» What this task involves:
Starting at the line that contains "Viewport: 1009px width, 540px height.", write out every line through the last one in the records below, word for word. Leave out any pictures.

━━━ Exercise material

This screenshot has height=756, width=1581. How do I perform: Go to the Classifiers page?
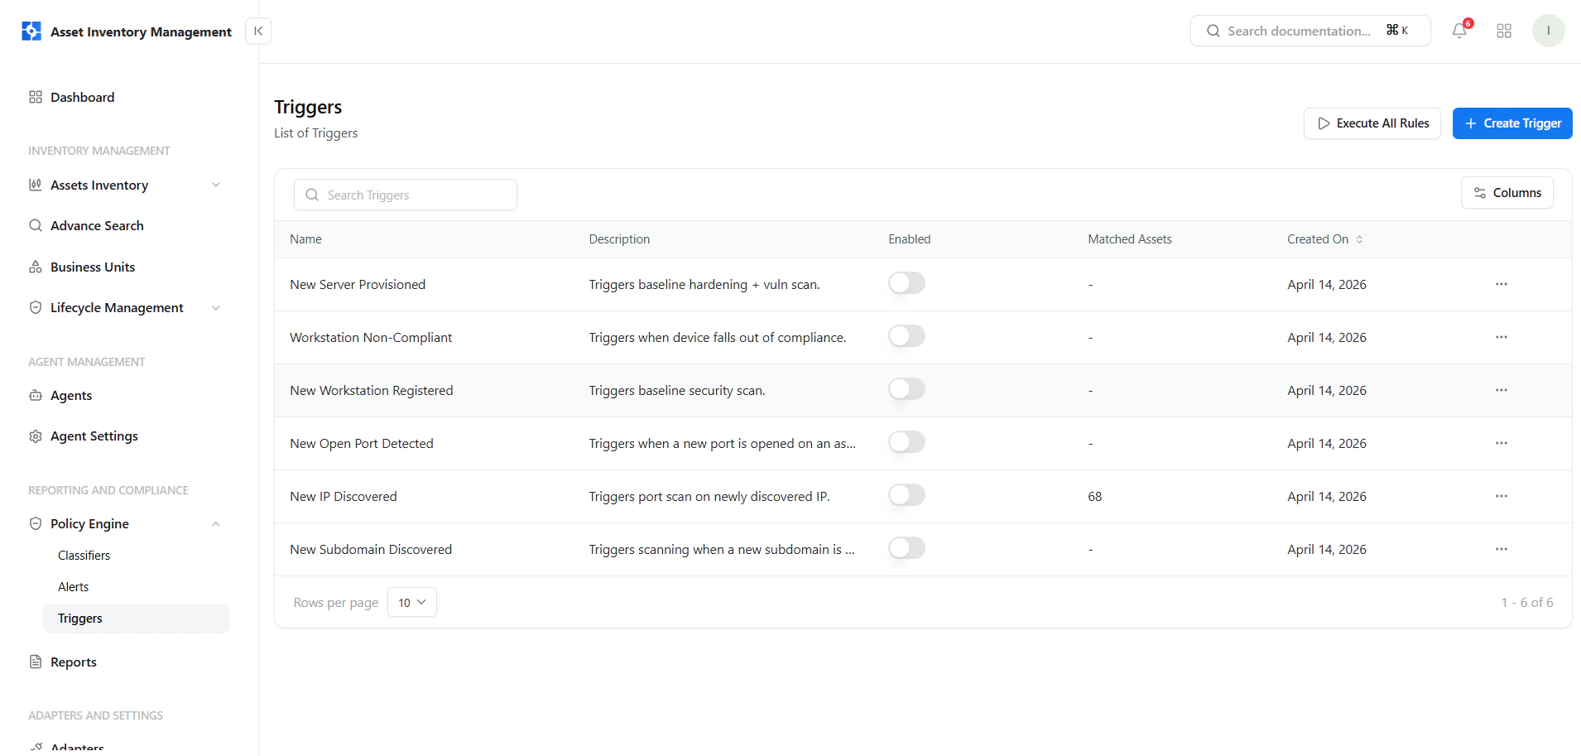click(84, 556)
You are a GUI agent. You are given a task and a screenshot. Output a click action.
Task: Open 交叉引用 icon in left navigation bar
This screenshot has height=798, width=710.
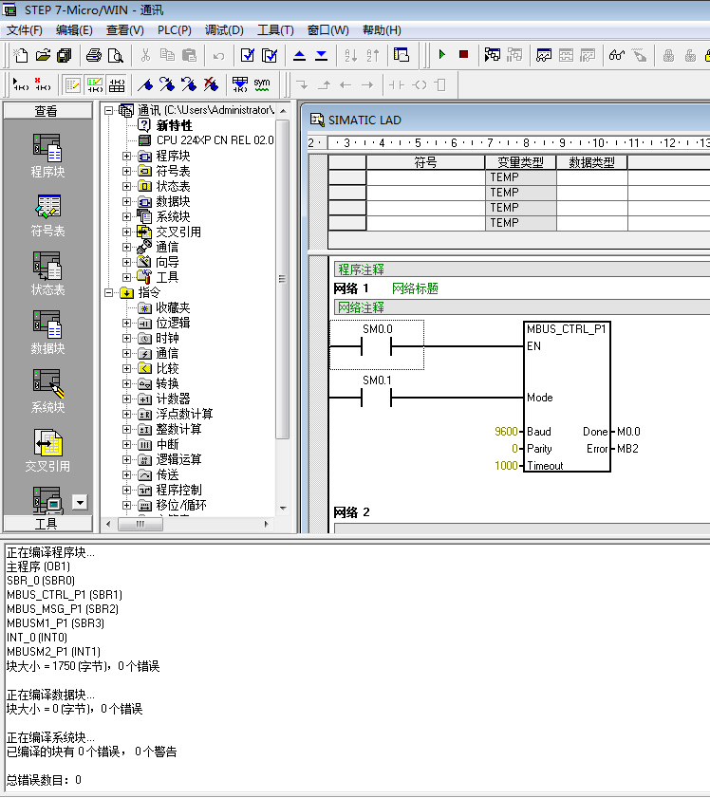coord(47,450)
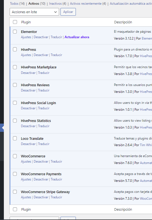Click Actualizar ahora for Elementor

(x=77, y=37)
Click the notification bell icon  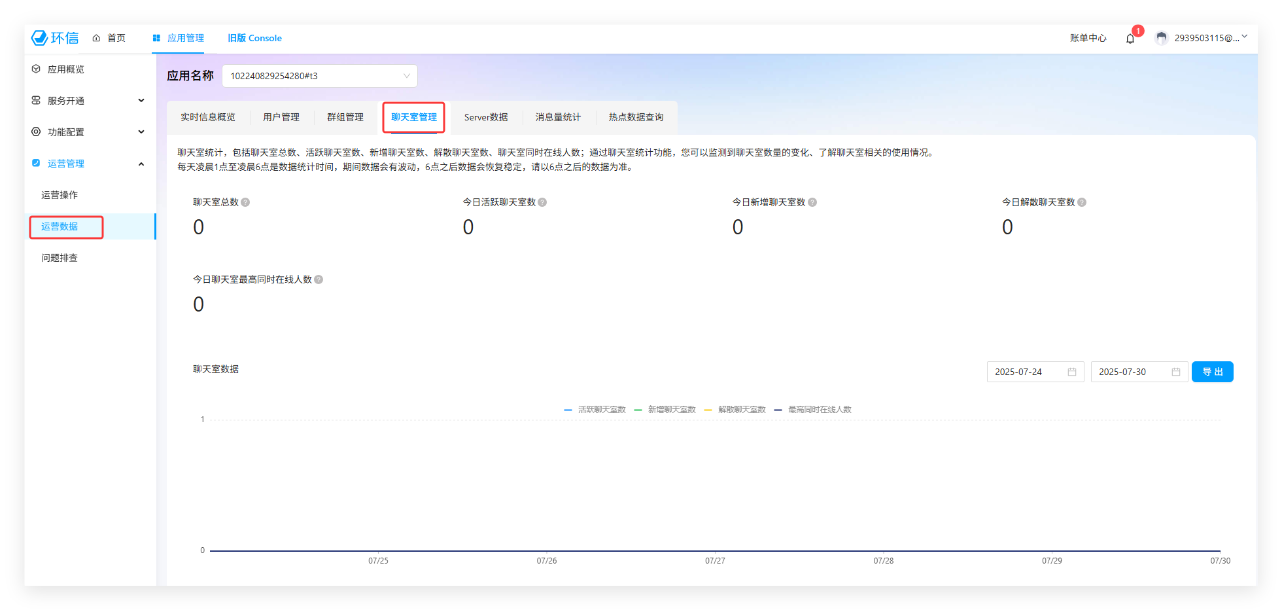[1130, 39]
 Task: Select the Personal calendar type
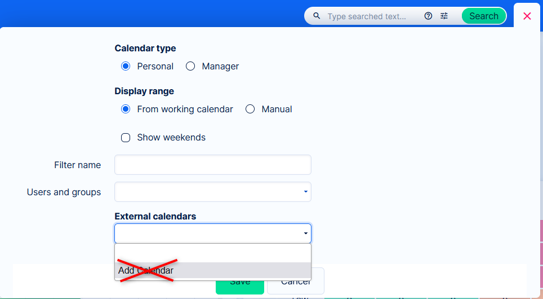pos(126,67)
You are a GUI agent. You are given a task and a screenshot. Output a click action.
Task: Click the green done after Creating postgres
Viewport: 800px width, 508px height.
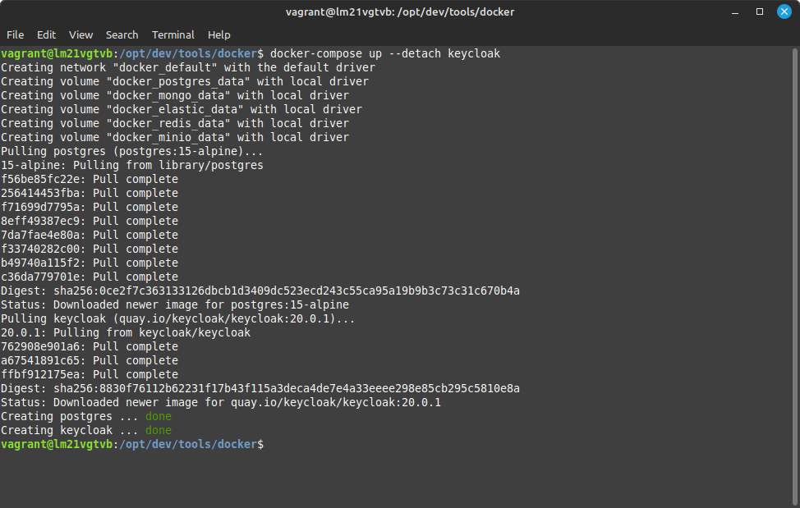click(159, 416)
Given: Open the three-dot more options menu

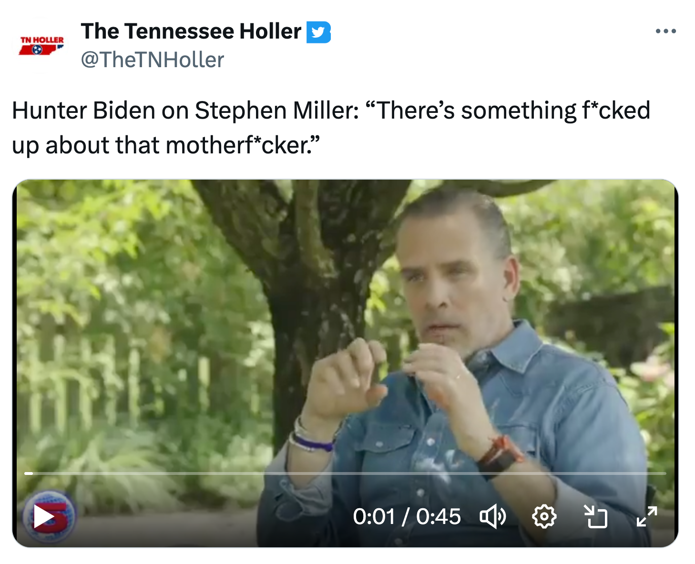Looking at the screenshot, I should [x=665, y=31].
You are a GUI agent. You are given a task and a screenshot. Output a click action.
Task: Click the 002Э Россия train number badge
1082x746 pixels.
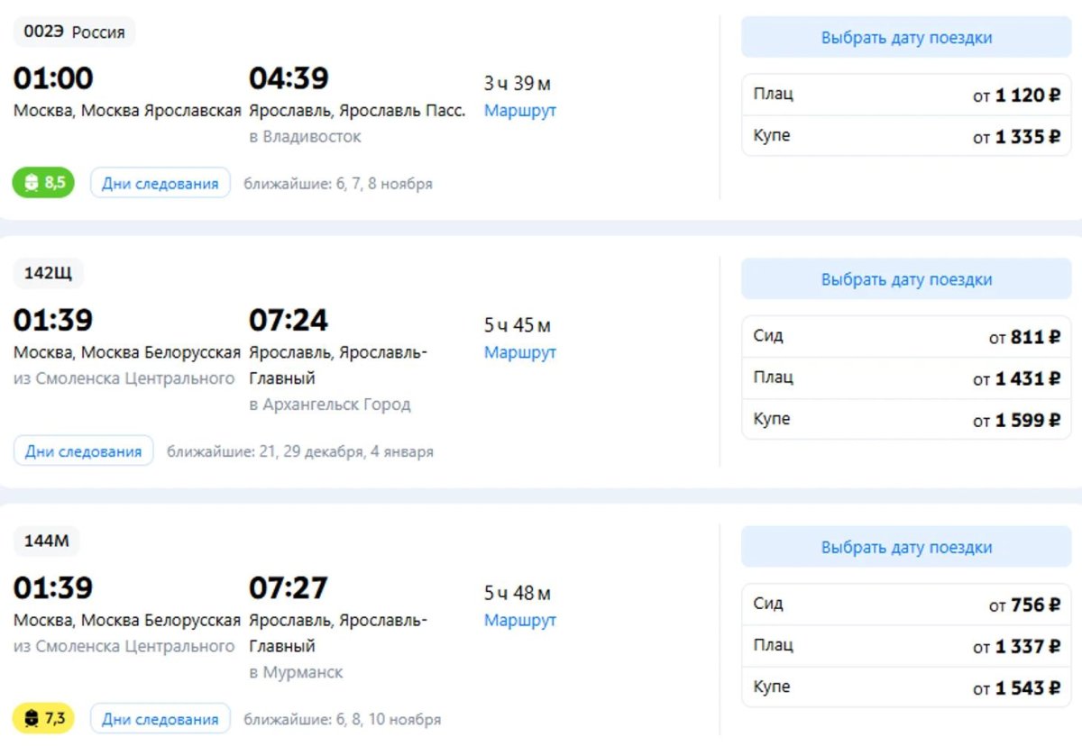pos(74,32)
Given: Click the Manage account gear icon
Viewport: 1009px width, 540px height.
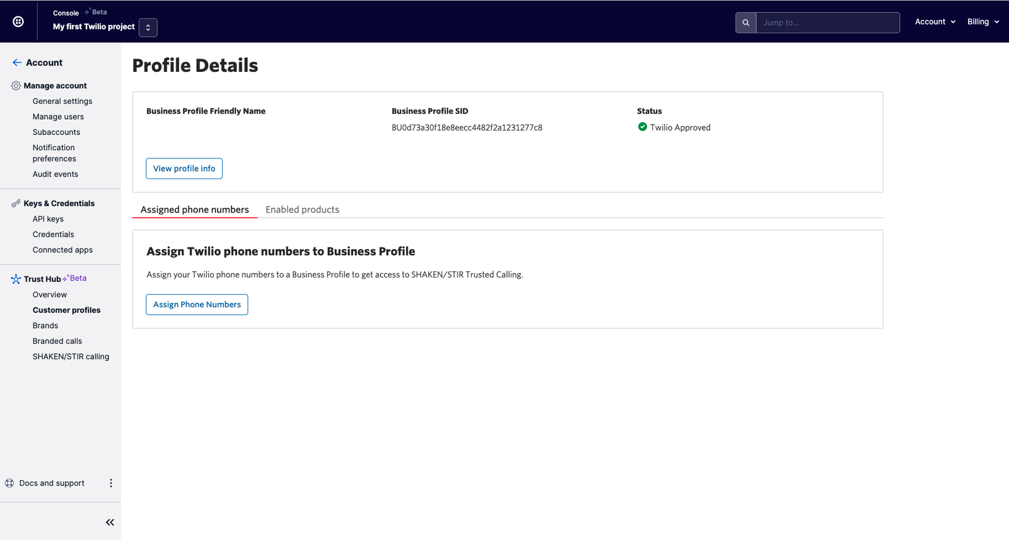Looking at the screenshot, I should point(16,86).

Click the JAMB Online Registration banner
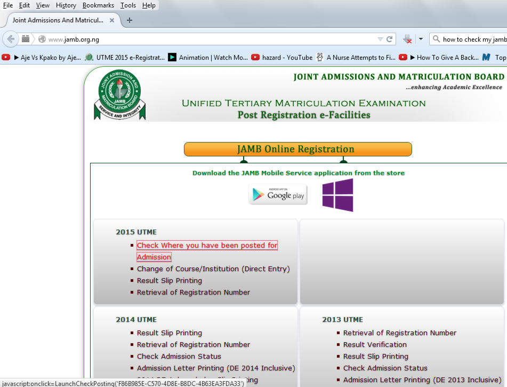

━━━━━━

» Finished exercise:
Viewport: 1009px width, 540px height.
Looking at the screenshot, I should point(16,86).

Click the JAMB Online Registration banner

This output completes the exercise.